A Light Emitting Diode is basically a semiconductor that produces light when connected to an electric current. Since it’s a solid material it’s relatively robust and can last a long time – typically 15,000 to 20,000 hours, as opposed to conventional mercury or metal halide lamps, which have an average life span of just 1000 hours.
LED arrays are immediately ready to work and can be just turned on and off as needed to cure the inks; there’s no need to wait for the lamps to warm up or to keep the printer running to maintain the working temperature of the lamps so the lifespan really means just the actual printing time.
Equally, an LED either works or it doesn’t. It gives exactly the same output up from new until the point the lamp fails so there’s no need for the operator to compensate for a fading lamp, which in turn gives a more consistent result.
LEDs are more power efficient, requiring less energy, which translates directly into lower electricity bills. Typically, LEDs do not produce much heat so they work well with heat-sensitive materials. However, it’s worth noting that the heat produced by mercury lamps can also help with the ink adhesion.
However, there are some limitations in the use of LEDs. UV-curable inks use ultraviolet light to start a chemical reaction that cures the ink. These inks are polymer-based, using monomer and oligomer polymers as a carrier, together with photo initiators that react to ultraviolet light. This reaction starts a polymerisation process that cross links the polymers together, curing the ink.

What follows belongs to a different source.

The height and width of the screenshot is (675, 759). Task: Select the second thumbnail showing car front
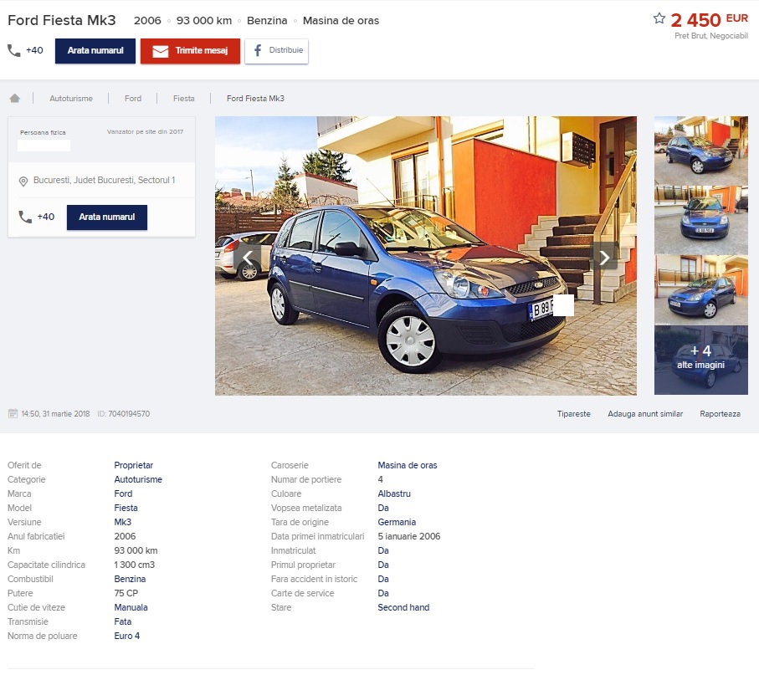(x=700, y=219)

So one of the main limitations of LEDs is the wavelength of the light that they produce, which in turn limits the photo initiators that can be used as they must be tuned to work at that wavelength. Jon Harper Smith, marketing manager at Fujifilm Europe’s Graphic division, says: “Initially we were stuck with 395 nanometres which is only just in the UV range which has been the industry standard in the West but in Japan it’s 385nm but there is not much to choose between the two.”
Another issue is that oxygen in the atmosphere inhibits the curing process. Harper Smith explains: “With any UV system based on free radical UV where we have an interface with air or oxygen, the surface reacts with the air and it kills the reaction.” The result is that the surface of the ink, which is exposed to oxygen, cures at a different rate from the body of the ink. This problem is amplified with smaller drop sizes, where the surface area makes up a greater proportion of the droplet.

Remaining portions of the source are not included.